The first of three planned batches of EQTEC equipment has now been delivered to the site. In the USA, construction at the North Fork Community Power forestry waste project in California is also moving forward with the installation of a gasification reactor and associated equipment, inside the primary steel structures.
A key test will be the Billingham project in the UK, which likewise continues to edge forward, but presents a leap up in scale. It will eventually convert 200,000 tonnes of non-recyclable household and commercial waste each year into 25MW of green electricity and 34MW of heat production.
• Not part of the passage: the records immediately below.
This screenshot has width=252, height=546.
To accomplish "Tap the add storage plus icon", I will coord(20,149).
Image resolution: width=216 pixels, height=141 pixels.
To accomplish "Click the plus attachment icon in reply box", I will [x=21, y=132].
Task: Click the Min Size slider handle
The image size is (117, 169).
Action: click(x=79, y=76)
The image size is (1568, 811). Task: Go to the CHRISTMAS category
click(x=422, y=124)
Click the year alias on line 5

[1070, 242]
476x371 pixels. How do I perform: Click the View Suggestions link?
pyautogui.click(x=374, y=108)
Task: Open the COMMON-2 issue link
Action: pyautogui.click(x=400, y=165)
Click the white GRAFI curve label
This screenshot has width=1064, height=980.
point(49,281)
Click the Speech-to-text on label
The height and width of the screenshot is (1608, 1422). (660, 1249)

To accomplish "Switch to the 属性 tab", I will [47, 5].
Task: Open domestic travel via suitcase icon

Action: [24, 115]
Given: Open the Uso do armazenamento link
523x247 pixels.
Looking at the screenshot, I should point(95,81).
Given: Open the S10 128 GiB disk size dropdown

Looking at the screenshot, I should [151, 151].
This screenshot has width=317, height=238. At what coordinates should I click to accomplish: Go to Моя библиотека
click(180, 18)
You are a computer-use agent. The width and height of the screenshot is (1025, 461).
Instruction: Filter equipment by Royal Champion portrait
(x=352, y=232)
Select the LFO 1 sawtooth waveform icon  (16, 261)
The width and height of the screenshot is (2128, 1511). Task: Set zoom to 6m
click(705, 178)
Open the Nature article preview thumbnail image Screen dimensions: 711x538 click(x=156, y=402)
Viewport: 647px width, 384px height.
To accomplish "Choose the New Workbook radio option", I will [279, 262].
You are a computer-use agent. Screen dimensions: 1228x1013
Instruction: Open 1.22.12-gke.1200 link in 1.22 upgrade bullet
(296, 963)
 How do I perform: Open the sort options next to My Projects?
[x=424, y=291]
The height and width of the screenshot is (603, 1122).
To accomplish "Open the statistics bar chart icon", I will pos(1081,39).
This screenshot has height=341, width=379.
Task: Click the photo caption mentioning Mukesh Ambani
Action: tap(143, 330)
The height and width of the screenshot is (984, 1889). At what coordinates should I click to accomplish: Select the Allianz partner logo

Detailed design for the core gasification process and equipment and a concept design for the full plant have been produced, with the project team now selecting delivery partners, including tier 1 EPC companies. But as GreenBarrel noted earlier in the year, waste-to-energy projects can be slow to mature.
So, it’s encouraging to see some momentum on the ground with a swathe of ventures now either under development or in construction. In a Q2 trading update, EQTEC announced that its revenue projections for the year were on track — approximately €15 million for the financial year ending 31 December 2021.
In May, it successfully raised £16 million in an oversubscribed offer aimed at accelerating growth, which hints at positive sentiment overall towards its business strategy. There’s a track record to back it up too, with the company’s first commercial-scale plant, its 6 MWe plant for Movialsa in Spain, commissioned a decade ago, in 2011.
For the most part, however, share prices remain fairly static, suggesting that a little more patience may yet be required before we see the company realise its full potential. Last evening the £119.81m market cap Eqtec Ltd share price was 1.4p against a 52-week high of 2.77p and a 0.46p low.